Joining the conversation at the CCUS and Hydrogen Decarbonisation Summit; Confessions and learnings from a communicator

My first blog, but also not my first! I’ve written and supported with the development of hundreds of blogs as a Communicator for Siemens Gas and Power. But this is the first time I’ve had a blog accredited to me, and I now have a new-found sympathy with those stakeholders who are reluctant to just ‘go for it’ and post their musings to the world.

But I’ve bitten the bullet. And the reason for dipping my toe into the blogging world is that Siemens recently attended an industry event focused around the need to decarbonise the energy industry and the belief that hydrogen and CCUS are key to this. I’ve worked in the energy industry for seven years, but I’m not an engineer or even remotely technical. So, I thought I’d share what I learnt and my thoughts in what is hopefully a jargon-free way. It’s a complicated topic, but sometimes an outsider view can help give another perspective. Let’s see…

Siemens Pace of Change report 2019 shows 53% of the general public want to know more about hydrogen

Decarbonisation isn’t just a buzz word

A fact which struck me initially was that energy-intensive industries currently produce approximately 24% of global emissions. Something I didn’t quite appreciate. It’s an enormous number.

Decarbonisation isn’t just a buzz word. It’s a huge challenge for industry and one that’s backed by the UK Government’s net zero emissions targets. It’s why Siemens is committed to raising awareness, exploring new markets and why we’ve made the pledge to become carbon neutral by 2030. It’s also the reason we took the opportunity to support this year’s Carbon Capture Use and Storage (CCUS) and Hydrogen Decarbonisation Summit.

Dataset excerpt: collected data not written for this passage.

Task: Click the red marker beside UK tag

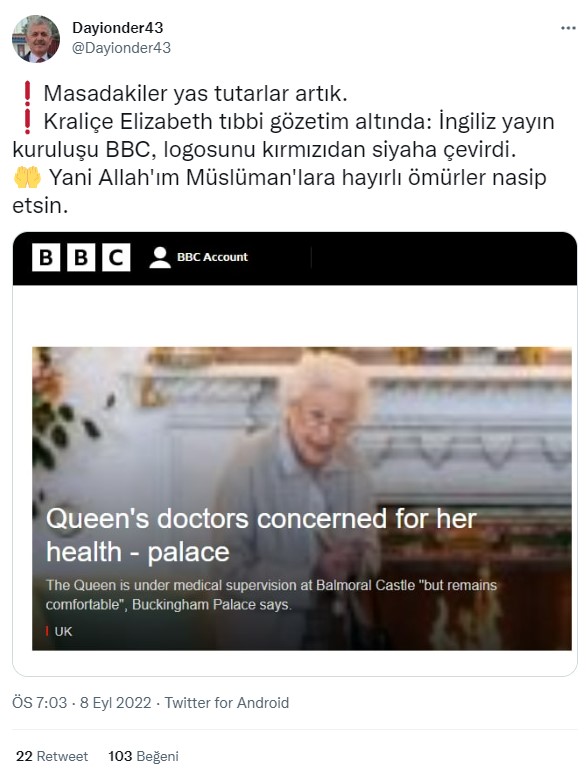Action: coord(47,631)
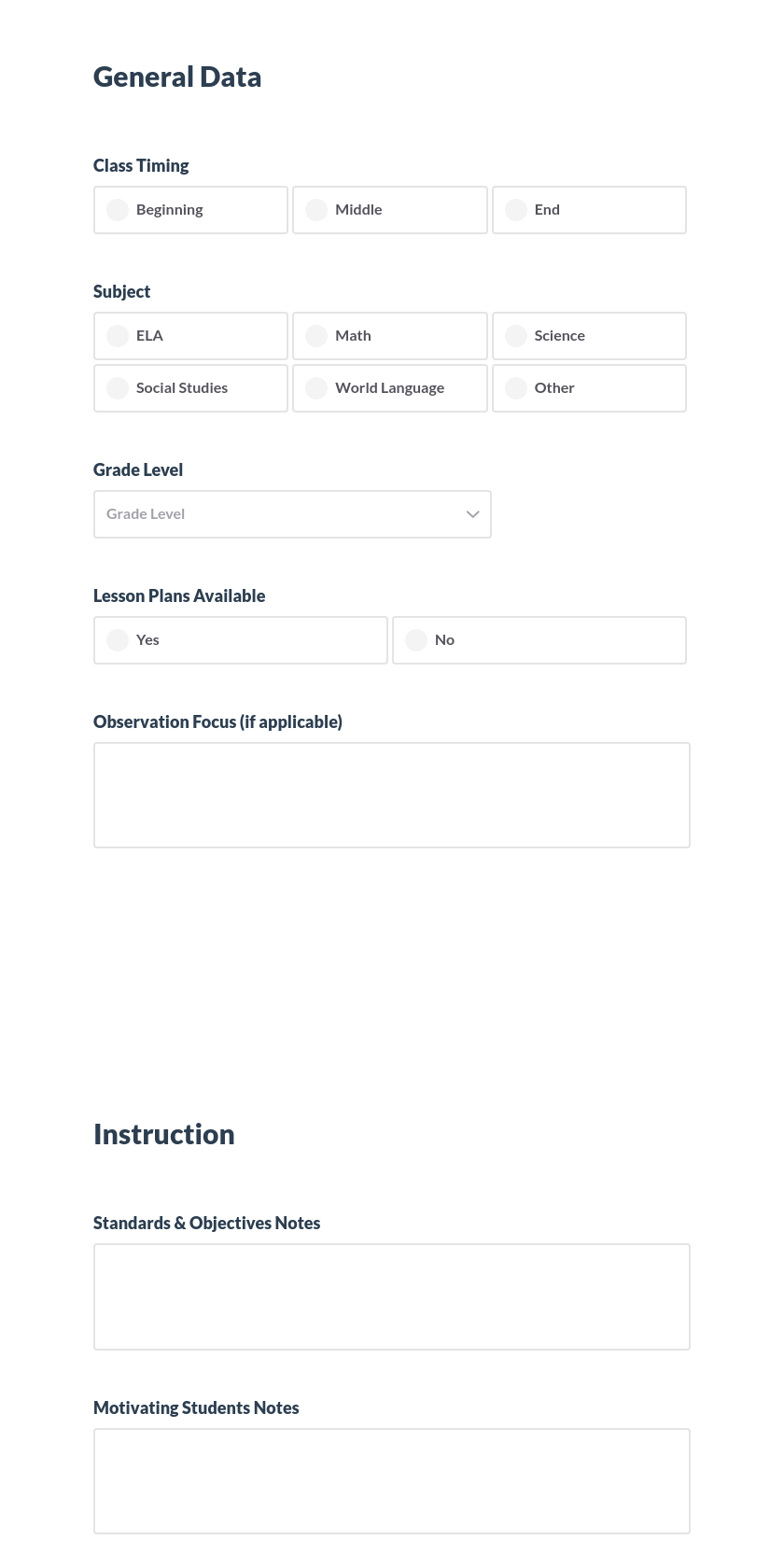The height and width of the screenshot is (1568, 784).
Task: Click the Instruction section heading
Action: coord(164,1133)
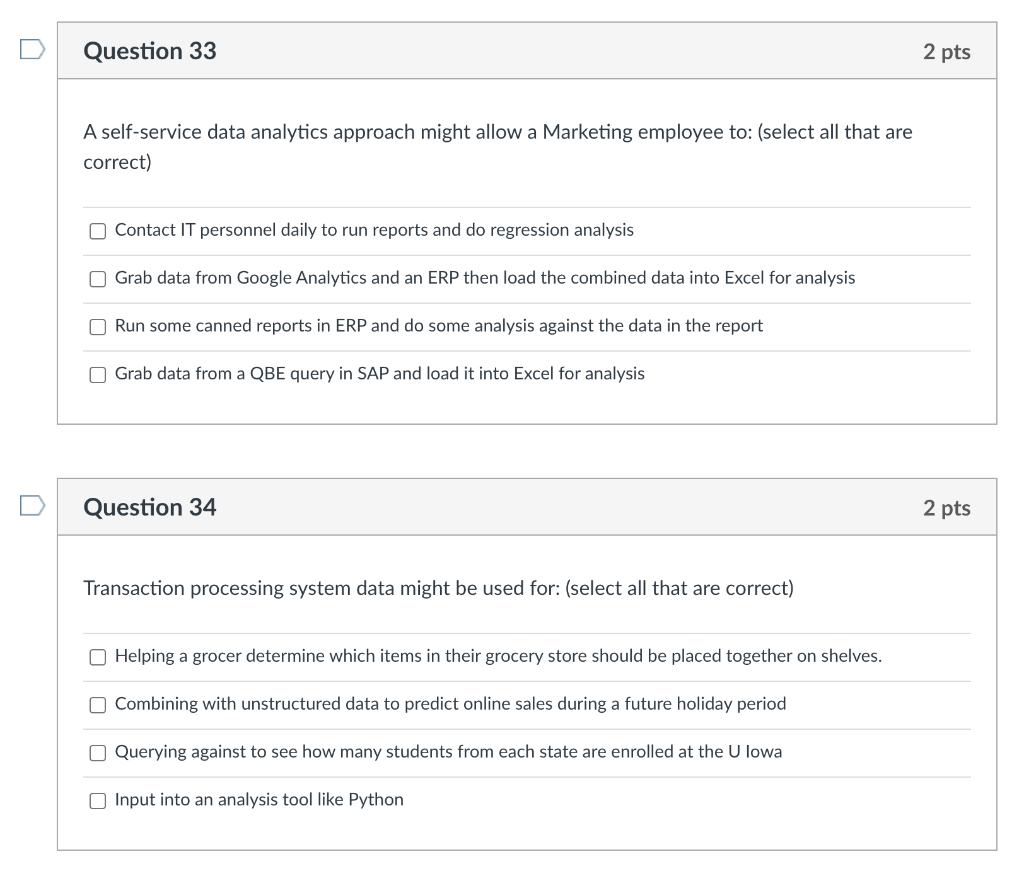Check 'Grab data from Google Analytics and an ERP'
Image resolution: width=1024 pixels, height=876 pixels.
97,278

Taking place at the Crowne Plaza in Birmingham on 4-5 February 2020, the Summit provided an opportunity to join others from the energy industry to share ideas and review ways the industry can support decarbonisation. The event brought together sector experts, policy makers (communicators, like me) and innovators across two days to address approaches through a series of thought-provoking topics on the rollout of decarbonisation technologies.

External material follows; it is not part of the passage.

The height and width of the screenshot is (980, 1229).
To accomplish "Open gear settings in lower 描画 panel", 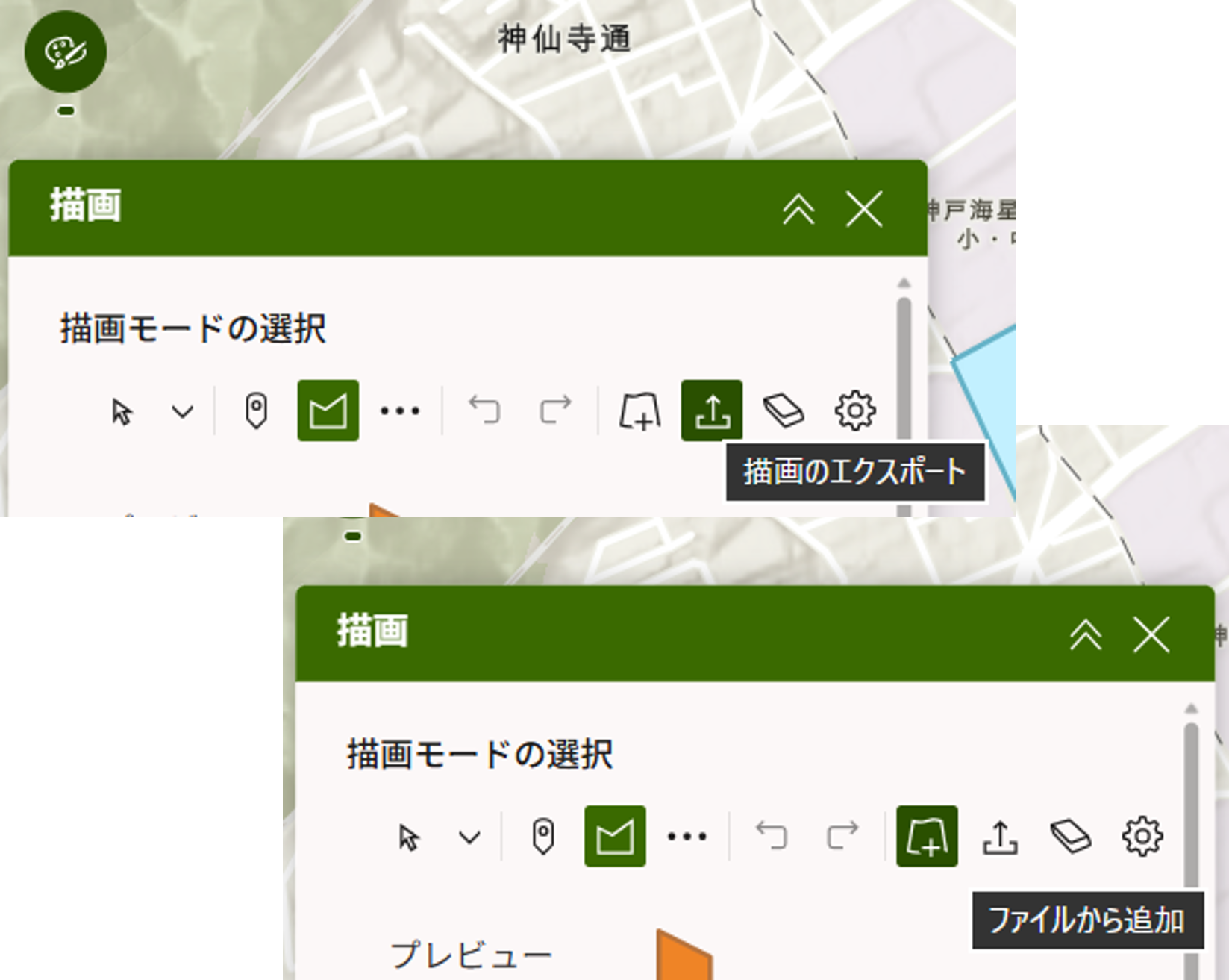I will point(1142,836).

A collective ambition is uniting the industry

What struck me from outset is the collective ambition from key industry players to change. Greener, sustainable energy is no longer a topic reserved for a handful of wacky experts. Not only is this a mainstream topic of conversation, but it’s also something that former fossil and carbon-emitting giants (think big oil and gas companies if you need real examples) are talking about openly. And, excitingly for Siemens, these companies are asking for us to partner with them and help navigate the change.

Siemens Innovation Manager Dr Hannah Sophia, who is based at our Aero-Derivative Gas Turbine business in Warwick, was a keynote speaker at the event. Delivering her speech to attendees including customers and government representatives, Hannah focused on the case for using synthetic fuels in the Power to X process. With a fun tongue-in-cheek reference to TV show Breaking Bad, Hannah talked about the synthetic fuels and sector coupling as a potential lever to decarbonise the energy industry and large power consuming industries. Emphasis was placed on the need for the industry to build on its sector expertise and look at green methanol as a viable alternative to natural gas and other fossil fuels. And it was Hannah’s knowledge of this area that secured her a place alongside speakers including National Grid, leader of The Committee on Climate Change Chris Stark, and Equinor.

Don’t just present your highlights: Honesty is key

You can’t tackle a problem without being honest about the issues. The real issues. And as well as a sense of unity from the room, it was refreshing to see big businesses and key policy makers talk openly about the real issues impacting their decarbonisation agenda. Climate change is the major problem and decarbonisation is one of the solutions; but in reality, there are a series of other bumps in the road and issues we need to overcome. From lack of clear policy, investment, lack of R&D budgets and many, many more. Presenters at the event shared their ‘best bits’ but also opened up about the things that aren’t so easy. Often it was the presentation of challenges and issues that gained the most response from the room, whether that be collective nodding of heads or an offer of help. Collaboration is needed if we are going to crack this enormous societal challenge.

Big brands mean business

As a communicator it’s clear that, as well as the technical content presented, events like this help enormously with our brand perception. Engaging on these topics in a public forum helps customers (and the general public) understand our company direction, what we’re about, our purpose and our strategy to move forward. This is especially important with the creation of the new Siemens Energy company, which will separate from the main Siemens AG company later in the year.  I won’t dwell on recent events or go into the minefield of debate around this topic, but recently the Siemens brand has taken its share of scrutiny. But these issues are incredibly complex with subtle nuances. We need to have a two-way conversation, at events like this, with real customers and policy makers to really move the dial and combat this global issue.   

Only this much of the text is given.